=== WHAT IS REQUIRED ===
Lay out every line of the items below as a Markdown table with the columns "Row" and "Entry," skipping blank lines.

=== Dataset rows ===
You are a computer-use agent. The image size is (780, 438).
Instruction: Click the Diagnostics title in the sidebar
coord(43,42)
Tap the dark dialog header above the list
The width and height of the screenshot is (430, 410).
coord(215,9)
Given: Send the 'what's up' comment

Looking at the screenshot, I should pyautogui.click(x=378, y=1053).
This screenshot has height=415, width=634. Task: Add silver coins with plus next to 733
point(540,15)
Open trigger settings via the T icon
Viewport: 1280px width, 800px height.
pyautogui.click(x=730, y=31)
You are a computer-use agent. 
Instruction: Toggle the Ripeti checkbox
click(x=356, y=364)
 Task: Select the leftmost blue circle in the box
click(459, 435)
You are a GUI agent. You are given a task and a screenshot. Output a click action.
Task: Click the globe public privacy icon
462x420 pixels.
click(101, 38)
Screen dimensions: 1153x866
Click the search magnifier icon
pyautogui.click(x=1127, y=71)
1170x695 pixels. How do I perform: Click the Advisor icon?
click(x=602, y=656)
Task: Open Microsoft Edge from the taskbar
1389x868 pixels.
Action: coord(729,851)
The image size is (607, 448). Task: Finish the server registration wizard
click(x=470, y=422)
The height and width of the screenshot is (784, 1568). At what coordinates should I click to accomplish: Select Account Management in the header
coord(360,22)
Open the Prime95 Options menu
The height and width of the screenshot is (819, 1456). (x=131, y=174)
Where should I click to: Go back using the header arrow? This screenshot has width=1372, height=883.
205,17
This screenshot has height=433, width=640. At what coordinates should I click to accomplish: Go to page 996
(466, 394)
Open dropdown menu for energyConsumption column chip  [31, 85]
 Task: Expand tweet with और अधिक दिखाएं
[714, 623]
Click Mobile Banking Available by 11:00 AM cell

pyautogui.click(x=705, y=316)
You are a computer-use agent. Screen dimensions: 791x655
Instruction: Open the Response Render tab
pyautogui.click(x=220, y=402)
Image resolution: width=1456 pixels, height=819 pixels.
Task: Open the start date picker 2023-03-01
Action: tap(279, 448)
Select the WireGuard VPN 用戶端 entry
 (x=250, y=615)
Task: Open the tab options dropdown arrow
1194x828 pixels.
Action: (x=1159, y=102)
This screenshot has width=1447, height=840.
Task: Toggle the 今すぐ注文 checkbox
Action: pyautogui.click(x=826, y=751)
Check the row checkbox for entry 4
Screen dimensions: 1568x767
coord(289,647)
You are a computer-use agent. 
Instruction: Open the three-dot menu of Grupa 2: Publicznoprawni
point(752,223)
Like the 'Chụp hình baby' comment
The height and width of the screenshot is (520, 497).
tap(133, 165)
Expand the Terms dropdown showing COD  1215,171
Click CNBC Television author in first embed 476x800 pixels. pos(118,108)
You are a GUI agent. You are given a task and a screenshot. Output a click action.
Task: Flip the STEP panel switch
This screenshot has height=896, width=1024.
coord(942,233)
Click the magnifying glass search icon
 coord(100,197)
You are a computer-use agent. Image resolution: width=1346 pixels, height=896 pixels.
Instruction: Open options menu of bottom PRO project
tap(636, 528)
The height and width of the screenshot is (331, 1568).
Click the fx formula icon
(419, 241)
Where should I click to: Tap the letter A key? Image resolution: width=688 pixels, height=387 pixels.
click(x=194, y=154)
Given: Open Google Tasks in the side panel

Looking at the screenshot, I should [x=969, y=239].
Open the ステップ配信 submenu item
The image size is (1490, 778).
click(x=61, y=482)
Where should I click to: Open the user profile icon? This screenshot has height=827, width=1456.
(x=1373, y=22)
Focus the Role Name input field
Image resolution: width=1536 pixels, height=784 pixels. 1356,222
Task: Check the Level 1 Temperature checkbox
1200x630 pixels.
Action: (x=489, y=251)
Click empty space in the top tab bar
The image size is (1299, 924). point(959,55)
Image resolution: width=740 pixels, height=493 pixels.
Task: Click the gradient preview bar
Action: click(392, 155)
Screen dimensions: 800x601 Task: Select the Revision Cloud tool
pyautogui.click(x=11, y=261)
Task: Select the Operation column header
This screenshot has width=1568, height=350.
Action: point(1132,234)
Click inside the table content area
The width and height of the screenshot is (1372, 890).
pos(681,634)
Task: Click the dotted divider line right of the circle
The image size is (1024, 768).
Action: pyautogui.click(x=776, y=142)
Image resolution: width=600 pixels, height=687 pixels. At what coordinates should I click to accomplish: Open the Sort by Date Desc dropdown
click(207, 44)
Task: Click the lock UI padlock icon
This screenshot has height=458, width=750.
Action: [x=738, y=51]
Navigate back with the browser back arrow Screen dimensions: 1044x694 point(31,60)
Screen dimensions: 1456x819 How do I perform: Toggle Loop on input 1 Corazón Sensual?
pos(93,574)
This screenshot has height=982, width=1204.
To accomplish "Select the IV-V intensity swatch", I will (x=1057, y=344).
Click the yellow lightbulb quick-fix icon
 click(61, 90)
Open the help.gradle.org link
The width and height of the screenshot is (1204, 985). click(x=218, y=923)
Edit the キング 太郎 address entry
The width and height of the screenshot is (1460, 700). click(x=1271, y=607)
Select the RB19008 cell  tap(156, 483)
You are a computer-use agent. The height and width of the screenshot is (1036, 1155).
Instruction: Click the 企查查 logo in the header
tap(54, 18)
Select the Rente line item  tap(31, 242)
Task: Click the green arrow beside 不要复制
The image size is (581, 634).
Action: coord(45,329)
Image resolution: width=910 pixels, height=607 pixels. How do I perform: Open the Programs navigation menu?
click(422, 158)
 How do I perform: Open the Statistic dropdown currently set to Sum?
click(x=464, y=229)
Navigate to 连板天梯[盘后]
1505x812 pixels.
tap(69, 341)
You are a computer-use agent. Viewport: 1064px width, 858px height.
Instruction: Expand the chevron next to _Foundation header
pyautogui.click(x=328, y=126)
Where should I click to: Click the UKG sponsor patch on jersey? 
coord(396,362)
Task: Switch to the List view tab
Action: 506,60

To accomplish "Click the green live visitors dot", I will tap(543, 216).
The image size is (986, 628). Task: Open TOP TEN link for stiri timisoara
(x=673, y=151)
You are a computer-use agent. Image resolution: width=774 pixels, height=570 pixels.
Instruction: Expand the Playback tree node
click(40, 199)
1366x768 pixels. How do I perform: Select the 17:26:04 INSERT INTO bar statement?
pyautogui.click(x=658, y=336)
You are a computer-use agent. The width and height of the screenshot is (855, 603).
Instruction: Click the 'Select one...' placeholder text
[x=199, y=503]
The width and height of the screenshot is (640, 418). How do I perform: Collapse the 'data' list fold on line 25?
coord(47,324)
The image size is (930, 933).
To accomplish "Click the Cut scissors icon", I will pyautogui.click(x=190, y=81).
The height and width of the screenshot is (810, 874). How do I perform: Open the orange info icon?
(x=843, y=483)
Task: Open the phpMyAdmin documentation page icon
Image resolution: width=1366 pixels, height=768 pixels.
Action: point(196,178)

=== SOLUTION ===
| Row | Entry |
|---|---|
| 1 | You are a computer-use agent. The image size is (780, 438). |
| 2 | Instruction: Click the Diagnostics title in the sidebar |
| 3 | coord(43,42) |
| 4 | Tap the dark dialog header above the list |
| 5 | The width and height of the screenshot is (430, 410). |
| 6 | coord(215,9) |
| 7 | Given: Send the 'what's up' comment |
| 8 | Looking at the screenshot, I should pyautogui.click(x=378, y=1053). |
| 9 | This screenshot has height=415, width=634. Task: Add silver coins with plus next to 733 |
| 10 | point(540,15) |
| 11 | Open trigger settings via the T icon |
| 12 | Viewport: 1280px width, 800px height. |
| 13 | pyautogui.click(x=730, y=31) |
| 14 | You are a computer-use agent.  |
| 15 | Instruction: Toggle the Ripeti checkbox |
| 16 | click(x=356, y=364) |
| 17 |  Task: Select the leftmost blue circle in the box |
| 18 | click(459, 435) |
| 19 | You are a GUI agent. You are given a task and a screenshot. Output a click action. |
| 20 | Task: Click the globe public privacy icon |
| 21 | 462x420 pixels. |
| 22 | click(101, 38) |
| 23 | Screen dimensions: 1153x866 |
| 24 | Click the search magnifier icon |
| 25 | pyautogui.click(x=1127, y=71) |
| 26 | 1170x695 pixels. How do I perform: Click the Advisor icon? |
| 27 | click(x=602, y=656) |
| 28 | Task: Open Microsoft Edge from the taskbar |
| 29 | 1389x868 pixels. |
| 30 | Action: coord(729,851) |
| 31 | The image size is (607, 448). Task: Finish the server registration wizard |
| 32 | click(x=470, y=422) |
| 33 | The height and width of the screenshot is (784, 1568). At what coordinates should I click to accomplish: Select Account Management in the header |
| 34 | coord(360,22) |
| 35 | Open the Prime95 Options menu |
| 36 | The height and width of the screenshot is (819, 1456). (x=131, y=174) |
| 37 | Where should I click to: Go back using the header arrow? This screenshot has width=1372, height=883. |
| 38 | 205,17 |
| 39 | This screenshot has height=433, width=640. At what coordinates should I click to accomplish: Go to page 996 |
| 40 | (466, 394) |
| 41 | Open dropdown menu for energyConsumption column chip  [31, 85] |
| 42 |  Task: Expand tweet with और अधिक दिखाएं |
| 43 | [714, 623] |
| 44 | Click Mobile Banking Available by 11:00 AM cell |
| 45 | pyautogui.click(x=705, y=316) |
| 46 | You are a computer-use agent. Screen dimensions: 791x655 |
| 47 | Instruction: Open the Response Render tab |
| 48 | pyautogui.click(x=220, y=402) |
| 49 | Image resolution: width=1456 pixels, height=819 pixels. |
| 50 | Task: Open the start date picker 2023-03-01 |
| 51 | Action: tap(279, 448) |
| 52 | Select the WireGuard VPN 用戶端 entry |
| 53 |  (x=250, y=615) |
| 54 | Task: Open the tab options dropdown arrow |
| 55 | 1194x828 pixels. |
| 56 | Action: (x=1159, y=102) |
| 57 | This screenshot has width=1447, height=840. |
| 58 | Task: Toggle the 今すぐ注文 checkbox |
| 59 | Action: pyautogui.click(x=826, y=751) |
| 60 | Check the row checkbox for entry 4 |
| 61 | Screen dimensions: 1568x767 |
| 62 | coord(289,647) |
| 63 | You are a computer-use agent.  |
| 64 | Instruction: Open the three-dot menu of Grupa 2: Publicznoprawni |
| 65 | point(752,223) |
| 66 | Like the 'Chụp hình baby' comment |
| 67 | The height and width of the screenshot is (520, 497). |
| 68 | tap(133, 165) |
| 69 | Expand the Terms dropdown showing COD  1215,171 |
| 70 | Click CNBC Television author in first embed 476x800 pixels. pos(118,108) |
| 71 | You are a GUI agent. You are given a task and a screenshot. Output a click action. |
| 72 | Task: Flip the STEP panel switch |
| 73 | This screenshot has height=896, width=1024. |
| 74 | coord(942,233) |
| 75 | Click the magnifying glass search icon |
| 76 |  coord(100,197) |
| 77 | You are a computer-use agent. Image resolution: width=1346 pixels, height=896 pixels. |
| 78 | Instruction: Open options menu of bottom PRO project |
| 79 | tap(636, 528) |
| 80 | The height and width of the screenshot is (331, 1568). |
| 81 | Click the fx formula icon |
| 82 | (419, 241) |
| 83 | Where should I click to: Tap the letter A key? Image resolution: width=688 pixels, height=387 pixels. |
| 84 | click(x=194, y=154) |
| 85 | Given: Open Google Tasks in the side panel |
| 86 | Looking at the screenshot, I should [x=969, y=239]. |
| 87 | Open the ステップ配信 submenu item |
| 88 | The image size is (1490, 778). |
| 89 | click(x=61, y=482) |
| 90 | Where should I click to: Open the user profile icon? This screenshot has height=827, width=1456. |
| 91 | (x=1373, y=22) |
| 92 | Focus the Role Name input field |
| 93 | Image resolution: width=1536 pixels, height=784 pixels. 1356,222 |
| 94 | Task: Check the Level 1 Temperature checkbox |
| 95 | 1200x630 pixels. |
| 96 | Action: (x=489, y=251) |
| 97 | Click empty space in the top tab bar |
| 98 | The image size is (1299, 924). point(959,55) |
| 99 | Image resolution: width=740 pixels, height=493 pixels. |
| 100 | Task: Click the gradient preview bar |
| 101 | Action: click(392, 155) |
| 102 | Screen dimensions: 800x601 Task: Select the Revision Cloud tool |
| 103 | pyautogui.click(x=11, y=261) |
| 104 | Task: Select the Operation column header |
| 105 | This screenshot has width=1568, height=350. |
| 106 | Action: point(1132,234) |
| 107 | Click inside the table content area |
| 108 | The width and height of the screenshot is (1372, 890). |
| 109 | pos(681,634) |
| 110 | Task: Click the dotted divider line right of the circle |
| 111 | The image size is (1024, 768). |
| 112 | Action: pyautogui.click(x=776, y=142) |
| 113 | Image resolution: width=600 pixels, height=687 pixels. At what coordinates should I click to accomplish: Open the Sort by Date Desc dropdown |
| 114 | click(207, 44) |
| 115 | Task: Click the lock UI padlock icon |
| 116 | This screenshot has height=458, width=750. |
| 117 | Action: [x=738, y=51] |
| 118 | Navigate back with the browser back arrow Screen dimensions: 1044x694 point(31,60) |
| 119 | Screen dimensions: 1456x819 How do I perform: Toggle Loop on input 1 Corazón Sensual? |
| 120 | pos(93,574) |
| 121 | This screenshot has height=982, width=1204. |
| 122 | To accomplish "Select the IV-V intensity swatch", I will (x=1057, y=344). |
| 123 | Click the yellow lightbulb quick-fix icon |
| 124 |  click(61, 90) |
| 125 | Open the help.gradle.org link |
| 126 | The width and height of the screenshot is (1204, 985). click(x=218, y=923) |
| 127 | Edit the キング 太郎 address entry |
| 128 | The width and height of the screenshot is (1460, 700). click(x=1271, y=607) |
| 129 | Select the RB19008 cell  tap(156, 483) |
| 130 | You are a computer-use agent. The height and width of the screenshot is (1036, 1155). |
| 131 | Instruction: Click the 企查查 logo in the header |
| 132 | tap(54, 18) |
| 133 | Select the Rente line item  tap(31, 242) |
| 134 | Task: Click the green arrow beside 不要复制 |
| 135 | The image size is (581, 634). |
| 136 | Action: coord(45,329) |
| 137 | Image resolution: width=910 pixels, height=607 pixels. How do I perform: Open the Programs navigation menu? |
| 138 | click(422, 158) |
| 139 |  How do I perform: Open the Statistic dropdown currently set to Sum? |
| 140 | click(x=464, y=229) |
| 141 | Navigate to 连板天梯[盘后] |
| 142 | 1505x812 pixels. |
| 143 | tap(69, 341) |
| 144 | You are a computer-use agent. Viewport: 1064px width, 858px height. |
| 145 | Instruction: Expand the chevron next to _Foundation header |
| 146 | pyautogui.click(x=328, y=126) |
| 147 | Where should I click to: Click the UKG sponsor patch on jersey?  |
| 148 | coord(396,362) |
| 149 | Task: Switch to the List view tab |
| 150 | Action: 506,60 |
| 151 | To accomplish "Click the green live visitors dot", I will tap(543, 216). |
| 152 | The image size is (986, 628). Task: Open TOP TEN link for stiri timisoara |
| 153 | (x=673, y=151) |
| 154 | You are a computer-use agent. Image resolution: width=774 pixels, height=570 pixels. |
| 155 | Instruction: Expand the Playback tree node |
| 156 | click(40, 199) |
| 157 | 1366x768 pixels. How do I perform: Select the 17:26:04 INSERT INTO bar statement? |
| 158 | pyautogui.click(x=658, y=336) |
| 159 | You are a computer-use agent. The width and height of the screenshot is (855, 603). |
| 160 | Instruction: Click the 'Select one...' placeholder text |
| 161 | [x=199, y=503] |
| 162 | The width and height of the screenshot is (640, 418). How do I perform: Collapse the 'data' list fold on line 25? |
| 163 | coord(47,324) |
| 164 | The image size is (930, 933). |
| 165 | To accomplish "Click the Cut scissors icon", I will pyautogui.click(x=190, y=81). |
| 166 | The height and width of the screenshot is (810, 874). How do I perform: Open the orange info icon? |
| 167 | (x=843, y=483) |
| 168 | Task: Open the phpMyAdmin documentation page icon |
| 169 | Image resolution: width=1366 pixels, height=768 pixels. |
| 170 | Action: point(196,178) |